**How to complete this task**
Copy out, from the entries below, each line that holds the string "Front".

**Stored data**
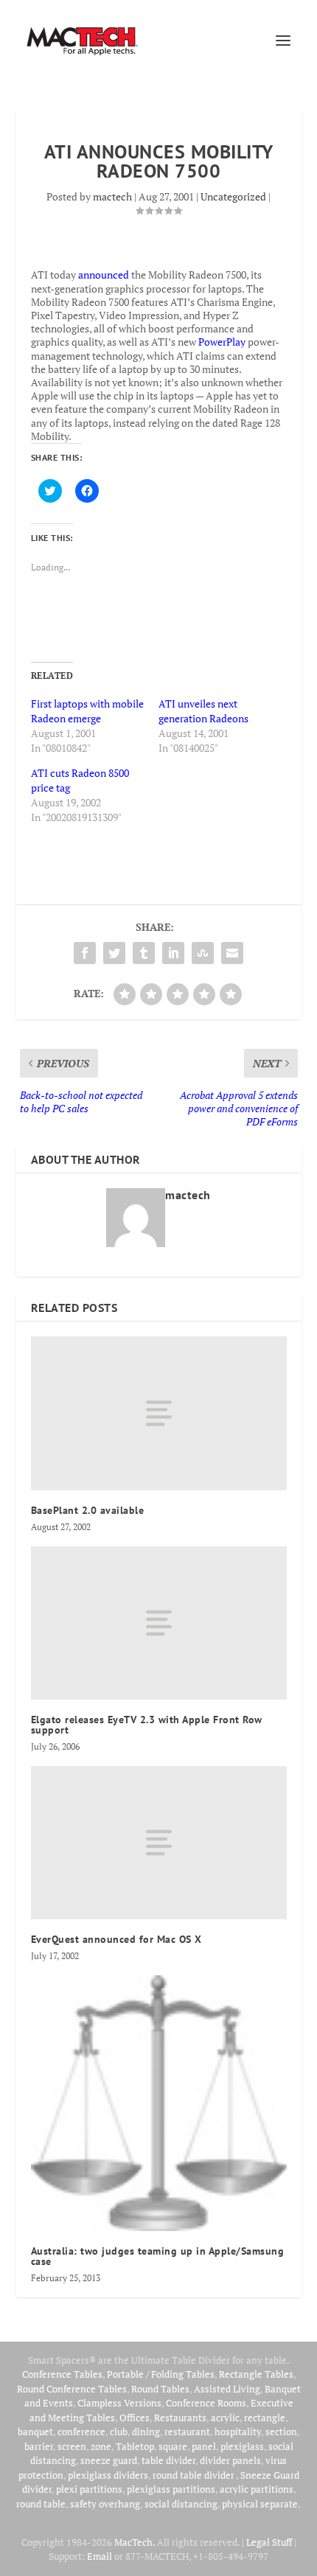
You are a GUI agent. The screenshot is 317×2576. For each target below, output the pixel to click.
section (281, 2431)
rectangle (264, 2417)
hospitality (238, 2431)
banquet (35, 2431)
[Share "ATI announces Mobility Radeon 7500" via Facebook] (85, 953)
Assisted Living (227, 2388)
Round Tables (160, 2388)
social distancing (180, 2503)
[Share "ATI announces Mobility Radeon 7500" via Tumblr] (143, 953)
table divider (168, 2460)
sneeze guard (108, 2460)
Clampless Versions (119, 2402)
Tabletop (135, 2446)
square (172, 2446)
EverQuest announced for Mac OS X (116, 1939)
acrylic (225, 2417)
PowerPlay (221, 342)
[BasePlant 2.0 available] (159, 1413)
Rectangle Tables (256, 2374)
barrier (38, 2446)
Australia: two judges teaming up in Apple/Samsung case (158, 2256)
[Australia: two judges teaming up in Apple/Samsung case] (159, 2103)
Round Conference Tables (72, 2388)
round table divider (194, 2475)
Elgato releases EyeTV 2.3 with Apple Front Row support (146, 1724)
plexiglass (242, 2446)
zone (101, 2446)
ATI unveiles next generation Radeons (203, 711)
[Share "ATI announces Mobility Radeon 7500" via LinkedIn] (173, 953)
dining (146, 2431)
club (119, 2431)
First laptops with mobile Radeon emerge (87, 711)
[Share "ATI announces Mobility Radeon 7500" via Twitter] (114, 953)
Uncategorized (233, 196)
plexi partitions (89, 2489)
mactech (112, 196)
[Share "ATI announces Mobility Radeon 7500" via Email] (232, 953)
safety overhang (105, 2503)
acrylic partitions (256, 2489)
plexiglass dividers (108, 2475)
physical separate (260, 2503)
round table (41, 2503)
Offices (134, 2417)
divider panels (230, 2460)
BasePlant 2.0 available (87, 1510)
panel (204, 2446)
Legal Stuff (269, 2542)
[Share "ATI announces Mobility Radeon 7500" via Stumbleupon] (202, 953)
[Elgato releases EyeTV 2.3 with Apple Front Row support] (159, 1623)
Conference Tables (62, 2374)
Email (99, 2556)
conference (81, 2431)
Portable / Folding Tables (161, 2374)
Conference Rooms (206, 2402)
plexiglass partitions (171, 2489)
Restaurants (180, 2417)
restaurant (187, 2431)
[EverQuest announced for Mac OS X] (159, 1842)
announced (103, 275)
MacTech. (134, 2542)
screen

**Exercise solution**
Elgato releases EyeTV 2.3 with Apple Front Row support (146, 1724)
[Elgato releases EyeTV 2.3 with Apple Front Row support] (159, 1623)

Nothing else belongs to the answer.